For sub-Saharan Africa, this is practically the whole continent.

According to World Health Organization recommendations, a nation should have at least one surgeon per 20,000 people. But the College of Surgeons of East, Central, and Southern Africa (COSECSA), with which PAACS partners, states their region has only one per 196,000.

This rate increases to one per 2.5 million in rural areas. Ethiopia has one per 205,000.

Viewed through a different metric, the poorest third receive only 3.5 percent of surgeries worldwide, according to the Lancet, a leading independent British medical journal founded in 1823. Their January 2012 editorial recommends a ‘move away from the paternalistic approach of parachuting in Western surgeons on brief missions and towards teaching skills to local surgeons.’

This is exactly the vision of PAACS.

No parachuting surgeons. Photo: PAACS‘We are not here to criticize the existing systems, pointing out their failures while exalting ourselves as the answer to the problem,’ said Dr. Paul Gray, PAACS program director for Ethiopia, resident in the country since 2007 with his wife and two children.

‘The challenges of medical and surgical care in Africa are huge and multifaceted. I suspect the best way forward is to be found working together in collaboration.’

Gray helped arrange the exchange of residents with the national training center in Addis Ababa University, which is open to students of all faiths. But according to Dr. Bruce Steffes, the executive director of PAACS, it may have been the organization’s Christian commitment which made the difference.

Speaking with a particular government minister who was suspicious of the missionaries, Steffes pointed out all twenty-eight PAACS graduates were serving in their local context, often in rural areas.

‘I may have influenced his decision,’ he said, ‘by pointing out that their desire to serve Jesus is what motivates them to serve in those areas.’

This is a major issue in African surgery, according to Dr. David Thompson, who co-founded PAACS in 1996 after twenty years of medical missionary work in Gabon. Today, forty-four residents are in training in seven hospitals across the continent.

‘Many of the brightest and best medical students leave for training abroad, but after five years of training put down roots and stay there,’ he said.

Thompson said there is a greater than ninety percent attrition rate, a significant brain drain costing Africa the surgeons it needs. Even for those who do return, he says, most cannot function for more than a few years, as they were trained in ideal conditions in the West.

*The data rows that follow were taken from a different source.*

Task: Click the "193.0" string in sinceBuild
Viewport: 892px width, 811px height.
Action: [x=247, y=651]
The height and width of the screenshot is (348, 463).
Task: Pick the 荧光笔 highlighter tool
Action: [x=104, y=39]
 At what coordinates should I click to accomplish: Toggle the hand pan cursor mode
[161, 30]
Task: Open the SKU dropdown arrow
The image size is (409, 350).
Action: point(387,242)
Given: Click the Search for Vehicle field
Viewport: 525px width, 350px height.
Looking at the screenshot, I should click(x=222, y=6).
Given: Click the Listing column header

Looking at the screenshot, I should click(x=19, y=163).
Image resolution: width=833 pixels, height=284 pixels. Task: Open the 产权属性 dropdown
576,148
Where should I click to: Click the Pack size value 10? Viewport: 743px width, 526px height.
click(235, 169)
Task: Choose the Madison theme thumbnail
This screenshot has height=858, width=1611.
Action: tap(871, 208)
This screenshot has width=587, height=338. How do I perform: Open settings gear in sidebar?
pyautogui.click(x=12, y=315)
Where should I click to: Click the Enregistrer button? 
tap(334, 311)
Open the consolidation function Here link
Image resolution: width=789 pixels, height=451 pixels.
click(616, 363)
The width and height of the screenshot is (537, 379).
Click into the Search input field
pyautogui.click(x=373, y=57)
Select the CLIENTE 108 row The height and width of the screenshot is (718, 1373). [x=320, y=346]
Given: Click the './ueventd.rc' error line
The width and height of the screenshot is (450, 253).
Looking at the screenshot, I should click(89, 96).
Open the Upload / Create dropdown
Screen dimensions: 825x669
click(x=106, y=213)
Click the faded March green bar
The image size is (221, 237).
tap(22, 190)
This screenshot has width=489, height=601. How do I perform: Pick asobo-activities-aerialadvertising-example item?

‘We train them in these resource poor environments,’ Thompson said, ‘so they know how to operate here.’

But if the resources are poor, the training methodology is state-of-the-art. PAACS follows the North American model where surgeons assist their trainees, who join in over 1,500 operations during a five year term.

‘We give them the scalpel and guide them through the operation,’ he said. ‘This is unique in most places in Africa.’

Western-African partnership. Photo: PAACS

The result is a dramatic improvement in the lives of Ethiopian children, accomplished through Western-African partnership.

‘The quality of PAACS training is obvious all over Africa,’ said Frehun, whom PAACS aims to replicate in 100 total graduates by 2020.

To accomplish this, PAACS relies on volunteer doctors, who supply over 2,500 man-days of labor per year. They also require funds, seeking to grow their meager budget of US$580,000.

But for Steffes, there is no better investment.

‘For the price of supporting one North American missionary for one year,’ he said, ‘we can train an African physician for five years.

‘They will stay in Africa, caring for the bodies and souls of their own people for a lifetime.’